MPs urged to act on youth suicide crisis
Indigenous Health Minister Ken Wyatt has called on parliament to turn its attention to the child suicide crisis in the Kimberley.
Indigenous Health Minister Ken Wyatt has called on parliament to turn its attention to the child suicide crisis in the Kimberley this week, as well as dealing with Kerryn Phelps’s medivac bill on offshore processing.
Mr Wyatt, the first indigenous Australian appointed to a federal government frontbench, said parliament should deal with both matters at the same time.
In her report last week into the suicides of 13 Aboriginal children and young people aged 10 to 24, West Australian Coroner Ros Fogliani said governments needed to listen to what locals told them about trauma, dysfunction, alcohol and drug abuse, domestic violence and sexual abuse in communities across the Kimberley.
The report also revealed a child protection system that left children at risk of harm despite big increases in the number of Aboriginal children being removed.
Mr Wyatt said Scott Morrison was affected by the confronting stories in the report. “He just said ‘How the hell did this happen and why can’t we fix it?’ ” he said.
Mr Wyatt said many people seemed to accept indigenous youth suicide as “normal” when it was not. And he was saddened that it had not rated a mention in emails to his electorate office.

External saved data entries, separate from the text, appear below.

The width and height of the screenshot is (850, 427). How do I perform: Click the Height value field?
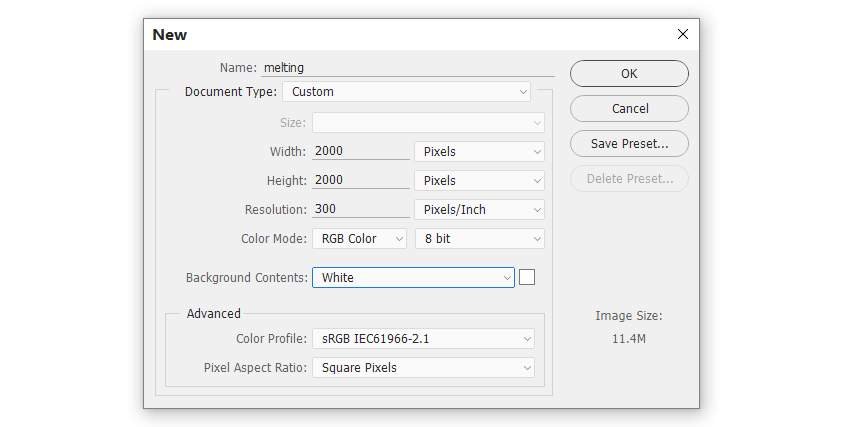(360, 180)
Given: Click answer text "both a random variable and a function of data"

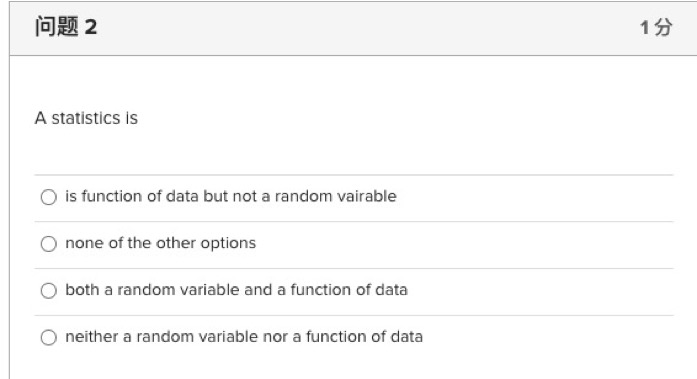Looking at the screenshot, I should (x=236, y=290).
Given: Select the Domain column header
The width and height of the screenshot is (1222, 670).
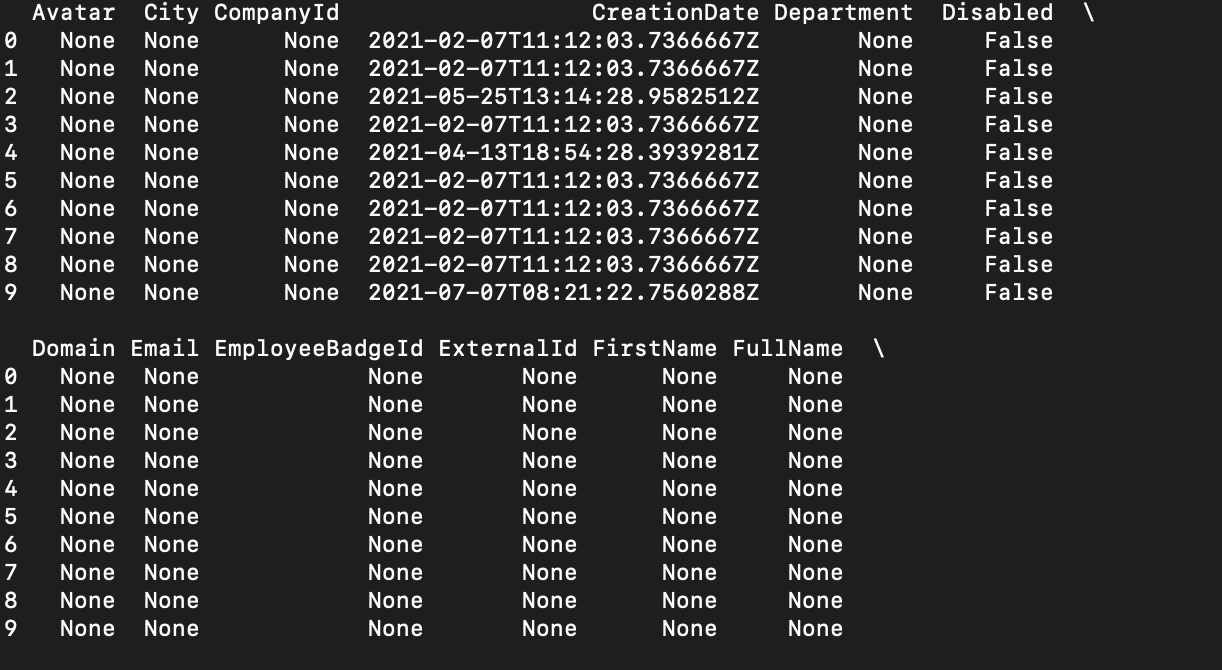Looking at the screenshot, I should point(73,349).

“The sad thing in life is that as a federal member, I will receive emails about Nauru, I will receive them about the live sheep trade, I will receive them about animal cruelty,” he told radio 6PR last night.
“I have yet to receive a single email about the suicides in Aboriginal communities in WA. And I doubt that my colleagues would have got them as well.”
He said the many programs and government agencies funded in the Kimberley would not solve the tragedy of youth suicide without the involvement of Aboriginal communities themselves.